_WORK ITEM_:
Only one stretch of the data is wanted: the line containing "Task: Click the", the line containing "This screenshot has height=417, width=640.", and every line between them, copied exactly.

_DATA EXTRACTS_:
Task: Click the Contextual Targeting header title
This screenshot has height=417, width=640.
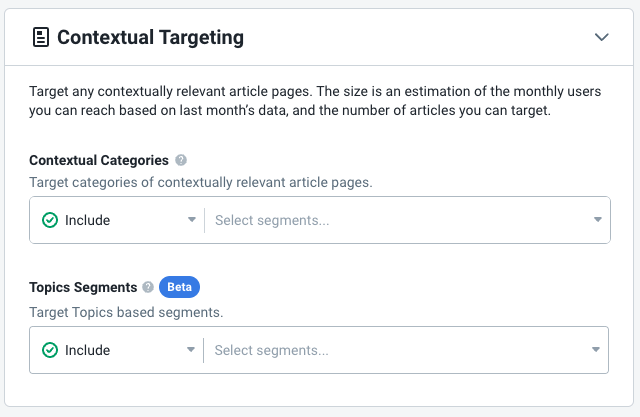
---
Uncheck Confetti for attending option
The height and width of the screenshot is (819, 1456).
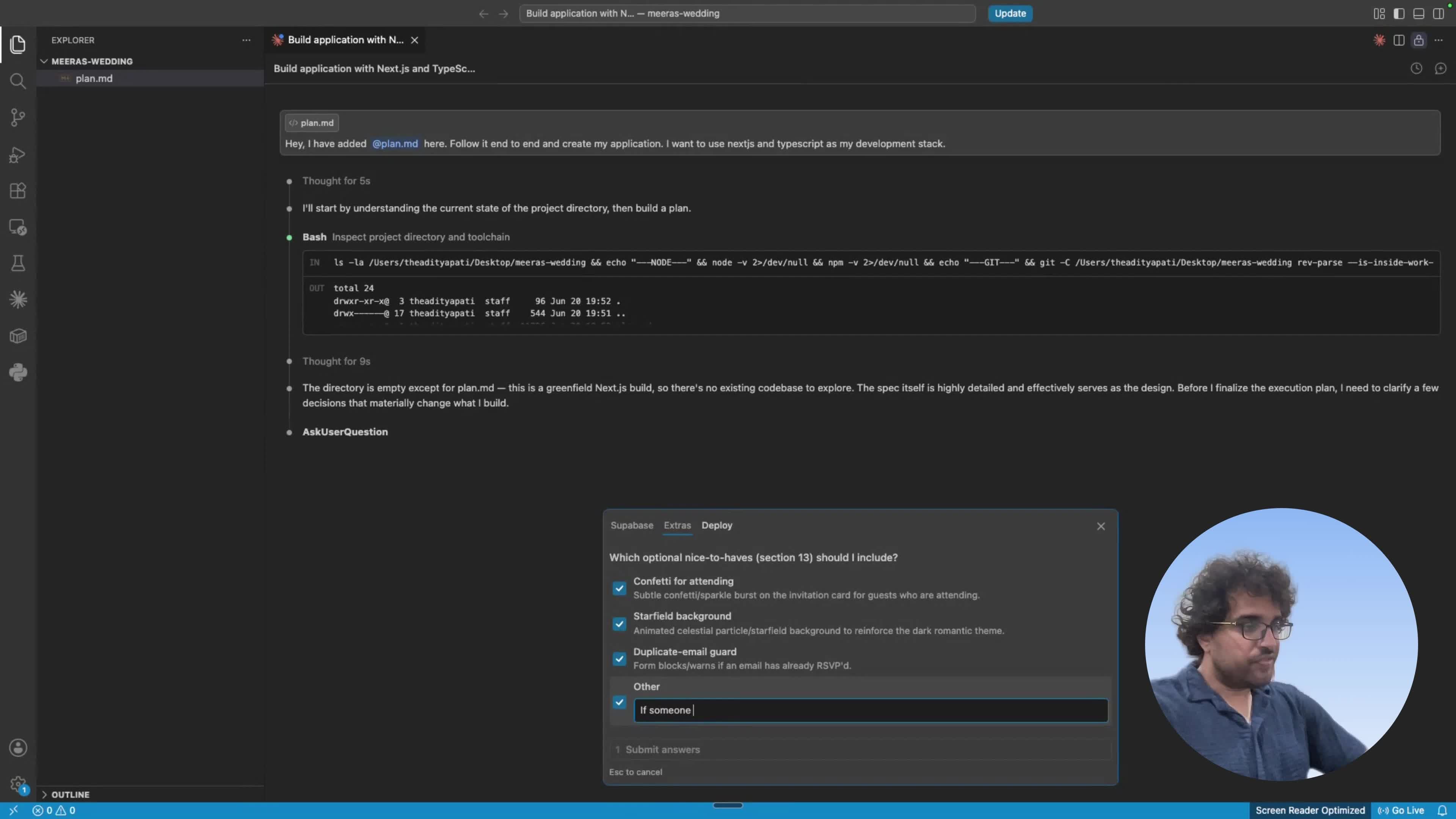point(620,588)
* * *
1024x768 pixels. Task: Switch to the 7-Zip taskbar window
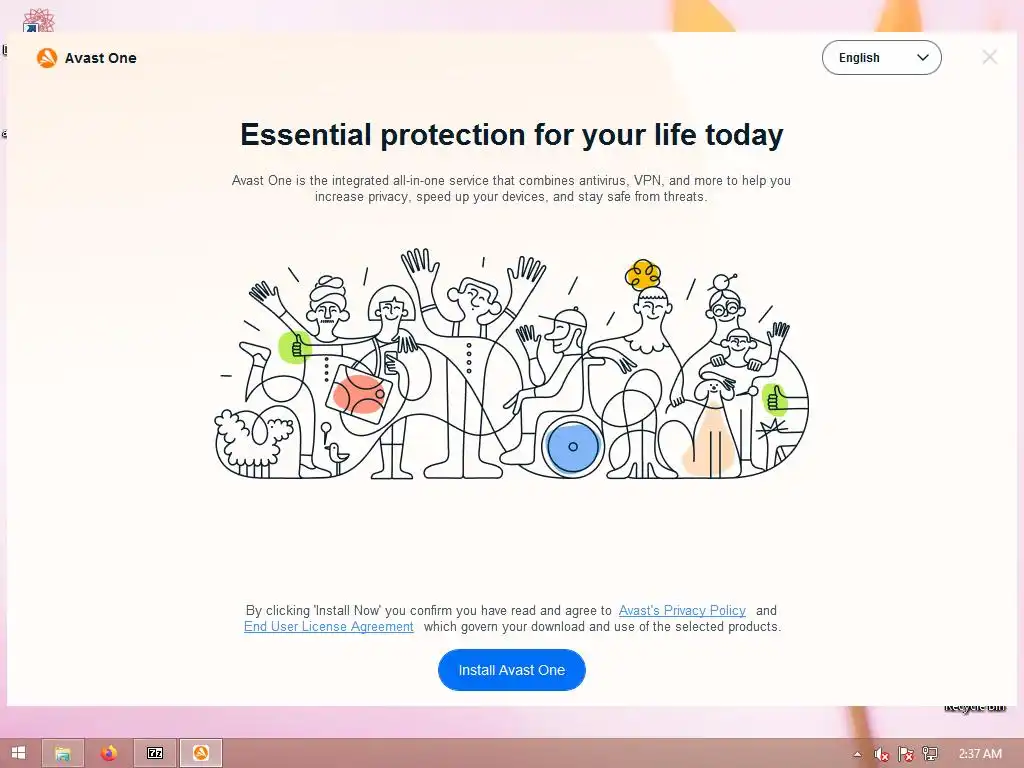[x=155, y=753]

_PROBLEM SOLUTION_:
Task: Click the Contextual Targeting header title
This screenshot has height=417, width=640.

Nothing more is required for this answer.